Un hiver rigoureux pourrait obliger l’Europe à rationner le gaz, prévient le leader mondial de l’énergie

Fatih Birol, directeur exécutif de l’Agence internationale de l’énergie, a déclaré mardi qu’il avertissait les dirigeants européens de créer des plans de secours au cas où les rigueurs de l’hiver obligeraient les pays à conserver le gaz naturel.

“Je crains de ne pouvoir exclure le risque cet hiver que nous soyons confrontés à un rationnement du gaz”, a déclaré M. Birol lors d’une interview au Forum économique mondial, le rassemblement annuel des chefs d’entreprise mondiaux à Davos. “Je conseille à plusieurs gouvernements européens de préparer un plan d’urgence.”

Avant l’invasion de l’Ukraine, la Russie fournissait près de 40 % de l’approvisionnement en gaz de l’Union européenne et 55 % de celui de l’Allemagne. “L’Europe paie pour sa dépendance excessive vis-à-vis de l’énergie russe”, a déclaré M. Birol.

Le projet de l’Union européenne de déclarer un embargo sur le pétrole russe, qui est le troisième producteur mondial de brut, s’est heurté à une vive résistance de la part du Premier ministre hongrois Viktor Orban. Un embargo sur le gaz a jusqu’à présent été retiré de la table.

Les dirigeants allemands, en particulier, ont averti qu’une coupure immédiate du gaz catapulterait l’économie de leur pays – la plus grande d’Europe – dans une récession.
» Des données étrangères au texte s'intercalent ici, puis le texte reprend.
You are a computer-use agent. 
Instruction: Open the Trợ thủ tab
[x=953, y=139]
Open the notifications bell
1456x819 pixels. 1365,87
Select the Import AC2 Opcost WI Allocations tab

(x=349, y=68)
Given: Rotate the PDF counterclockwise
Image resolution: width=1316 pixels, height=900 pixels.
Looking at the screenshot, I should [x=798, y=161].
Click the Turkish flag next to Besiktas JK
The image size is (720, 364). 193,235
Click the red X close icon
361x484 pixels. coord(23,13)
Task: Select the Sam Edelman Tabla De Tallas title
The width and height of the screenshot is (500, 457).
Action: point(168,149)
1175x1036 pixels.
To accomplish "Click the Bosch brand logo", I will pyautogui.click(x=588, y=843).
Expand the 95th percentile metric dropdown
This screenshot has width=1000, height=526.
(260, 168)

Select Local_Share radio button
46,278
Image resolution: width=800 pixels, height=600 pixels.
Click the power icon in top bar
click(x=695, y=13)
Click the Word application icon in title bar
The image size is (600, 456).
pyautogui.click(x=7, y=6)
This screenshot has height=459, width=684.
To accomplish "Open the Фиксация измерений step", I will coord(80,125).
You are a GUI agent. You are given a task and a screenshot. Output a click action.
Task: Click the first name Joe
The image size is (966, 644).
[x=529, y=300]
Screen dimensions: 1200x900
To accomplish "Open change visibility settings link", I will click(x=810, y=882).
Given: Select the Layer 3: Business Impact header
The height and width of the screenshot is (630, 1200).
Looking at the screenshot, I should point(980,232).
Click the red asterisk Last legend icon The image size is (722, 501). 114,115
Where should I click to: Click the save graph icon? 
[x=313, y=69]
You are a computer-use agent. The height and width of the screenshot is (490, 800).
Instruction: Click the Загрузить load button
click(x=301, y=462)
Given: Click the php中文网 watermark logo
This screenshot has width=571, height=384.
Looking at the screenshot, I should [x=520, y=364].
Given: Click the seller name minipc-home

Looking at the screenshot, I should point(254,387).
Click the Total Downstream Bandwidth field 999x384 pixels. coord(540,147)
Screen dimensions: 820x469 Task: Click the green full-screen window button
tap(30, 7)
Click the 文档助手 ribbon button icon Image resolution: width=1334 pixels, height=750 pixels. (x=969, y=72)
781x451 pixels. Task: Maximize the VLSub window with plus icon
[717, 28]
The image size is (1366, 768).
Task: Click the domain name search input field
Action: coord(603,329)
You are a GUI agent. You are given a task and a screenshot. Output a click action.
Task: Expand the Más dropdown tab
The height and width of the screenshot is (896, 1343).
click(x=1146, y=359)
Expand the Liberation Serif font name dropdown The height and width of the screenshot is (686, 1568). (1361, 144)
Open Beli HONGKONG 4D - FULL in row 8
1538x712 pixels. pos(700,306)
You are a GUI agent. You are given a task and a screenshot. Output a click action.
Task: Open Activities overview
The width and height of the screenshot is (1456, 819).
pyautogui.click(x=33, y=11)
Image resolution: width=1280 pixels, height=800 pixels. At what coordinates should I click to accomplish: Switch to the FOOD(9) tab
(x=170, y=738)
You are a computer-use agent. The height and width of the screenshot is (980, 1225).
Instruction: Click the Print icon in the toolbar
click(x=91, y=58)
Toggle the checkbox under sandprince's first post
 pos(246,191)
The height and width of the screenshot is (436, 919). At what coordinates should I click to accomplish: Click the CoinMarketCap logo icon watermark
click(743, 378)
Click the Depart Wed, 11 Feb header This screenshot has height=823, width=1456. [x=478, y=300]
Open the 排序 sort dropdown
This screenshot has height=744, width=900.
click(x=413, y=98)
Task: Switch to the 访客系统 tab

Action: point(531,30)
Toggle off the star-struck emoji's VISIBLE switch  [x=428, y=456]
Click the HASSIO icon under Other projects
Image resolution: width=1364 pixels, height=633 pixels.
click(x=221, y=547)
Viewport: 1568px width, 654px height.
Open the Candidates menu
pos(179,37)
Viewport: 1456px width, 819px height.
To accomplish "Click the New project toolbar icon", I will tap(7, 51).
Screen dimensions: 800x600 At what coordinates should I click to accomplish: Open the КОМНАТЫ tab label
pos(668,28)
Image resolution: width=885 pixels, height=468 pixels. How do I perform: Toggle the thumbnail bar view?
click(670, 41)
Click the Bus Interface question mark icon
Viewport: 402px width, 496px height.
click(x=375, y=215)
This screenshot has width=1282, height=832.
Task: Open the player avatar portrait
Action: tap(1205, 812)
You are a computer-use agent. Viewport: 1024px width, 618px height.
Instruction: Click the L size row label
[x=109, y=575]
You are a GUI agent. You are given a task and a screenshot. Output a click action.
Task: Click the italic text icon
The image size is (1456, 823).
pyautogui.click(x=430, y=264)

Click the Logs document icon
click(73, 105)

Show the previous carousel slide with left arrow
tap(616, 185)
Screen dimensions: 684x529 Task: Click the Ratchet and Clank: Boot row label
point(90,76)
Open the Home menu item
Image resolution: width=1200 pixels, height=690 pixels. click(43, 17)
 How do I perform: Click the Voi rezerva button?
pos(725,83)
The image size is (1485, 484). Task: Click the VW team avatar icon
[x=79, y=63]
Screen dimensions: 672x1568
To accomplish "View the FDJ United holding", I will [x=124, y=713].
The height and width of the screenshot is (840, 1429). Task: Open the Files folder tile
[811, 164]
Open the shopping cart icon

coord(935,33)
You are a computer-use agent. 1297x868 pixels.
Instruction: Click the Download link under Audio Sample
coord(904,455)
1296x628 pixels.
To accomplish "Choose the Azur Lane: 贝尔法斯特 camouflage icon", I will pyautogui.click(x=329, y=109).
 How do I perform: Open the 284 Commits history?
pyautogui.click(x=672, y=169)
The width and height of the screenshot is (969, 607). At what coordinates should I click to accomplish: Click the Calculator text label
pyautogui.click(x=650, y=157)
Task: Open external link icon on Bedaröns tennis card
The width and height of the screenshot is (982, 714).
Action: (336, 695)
Un embargo sur le gaz obligerait certains sites industriels à fermer, a déclaré lundi Robert Habeck, vice-chancelier et ministre de l’Economie allemand.

“Nous devons toujours nous demander si les mesures que nous prenons font plus de mal à Poutine ou à nous-mêmes”, a-t-il déclaré. “S’il y a une récession mondiale ou une récession en Allemagne, qui aidera alors l’Ukraine?”

Un hiver doux en Europe réduirait la demande mondiale de gaz, tout comme la poursuite des blocages liés à Covid en Chine, qui est le plus grand consommateur de gaz au monde.

M. Birol a exhorté les dirigeants à intensifier leurs efforts pour promouvoir la conservation de l’énergie. Des mesures simples telles que baisser les thermostats de quelques degrés permettraient d’économiser une quantité importante de gaz, tout comme la rénovation des bâtiments pour les rendre plus éconergétiques, a-t-il ajouté.

Frans Timmermans, un responsable de la Commission européenne à la tête des initiatives d’énergie verte, a fait écho à ces sentiments mardi lors d’un panel sur l’énergie à Davos.

Étant donné qu’on ne peut plus compter sur la Russie pour fournir des combustibles fossiles, a déclaré M. Timmermans, “nous devons faire beaucoup mieux en matière d’économies d’énergie”.

Matina Stevis-Gridneff et Somini Sengupta reportage contribué.